I am trying to understand the proof that the only normal subgroups of $S_5$ are $\{1\}$, $A_5$, and $S_5$. The proof starts as follows:
Suppose $H \trianglelefteq S_5$. Restrict $\operatorname{sgn}:S_5 \mapsto\{\pm 1\}$ to $H$. If $H \leq A_5$ then $H \trianglelefteq A_5$ (why??), so $H = \{1\}$ or $A_5$ because $A_5$ is simple. Thus, assume that $H$ contains both even and odd permutations, so that $H \cap A_5 \trianglelefteq A_5$. Thus, $H\cap A_5 = \{1\}$ or $A_5$. In the second case $H=S_5$. In the first case, $H \cong \{\pm 1\}$ (Why? I don't understand the following part) because $\operatorname{sgn}:H \mapsto\{\pm 1\}$ is onto and $A_5 \cap H = \operatorname{Ker}(\operatorname{sgn})\cap H = \{1\}$. Thus, ... (I understand the rest of the proof)

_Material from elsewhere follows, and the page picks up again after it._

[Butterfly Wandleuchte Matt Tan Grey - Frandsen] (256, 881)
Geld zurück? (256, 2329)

I would appreciate help understand the parts in bold. Thanks!
For the first part, if $H \trianglelefteq S_5$ and we have $H \leq A_5 \leq S_5$, then $H \trianglelefteq A_5$. This is because if $sHs^{-1} \in H$ for each $s \in S_5$, then because $A_5$ is a subset of $S_5$, $aHa^{-1} \in H$ for each $a \in A_5$.
In the second part, I'm not sure what it means for $H$ to be isomorphic to $\{\pm 1\}$ since $\{\pm 1\}$ are just the signs of the permutations and not group elements. Maybe the author is looking at the map $\operatorname{sgn} \colon H \to \{\pm1\}$ and saying that $H \cong \operatorname{Im}\operatorname{sgn}/\operatorname{Ker}\operatorname{sgn}$, and $\operatorname{Ker}\operatorname{sgn}$ has only a single element?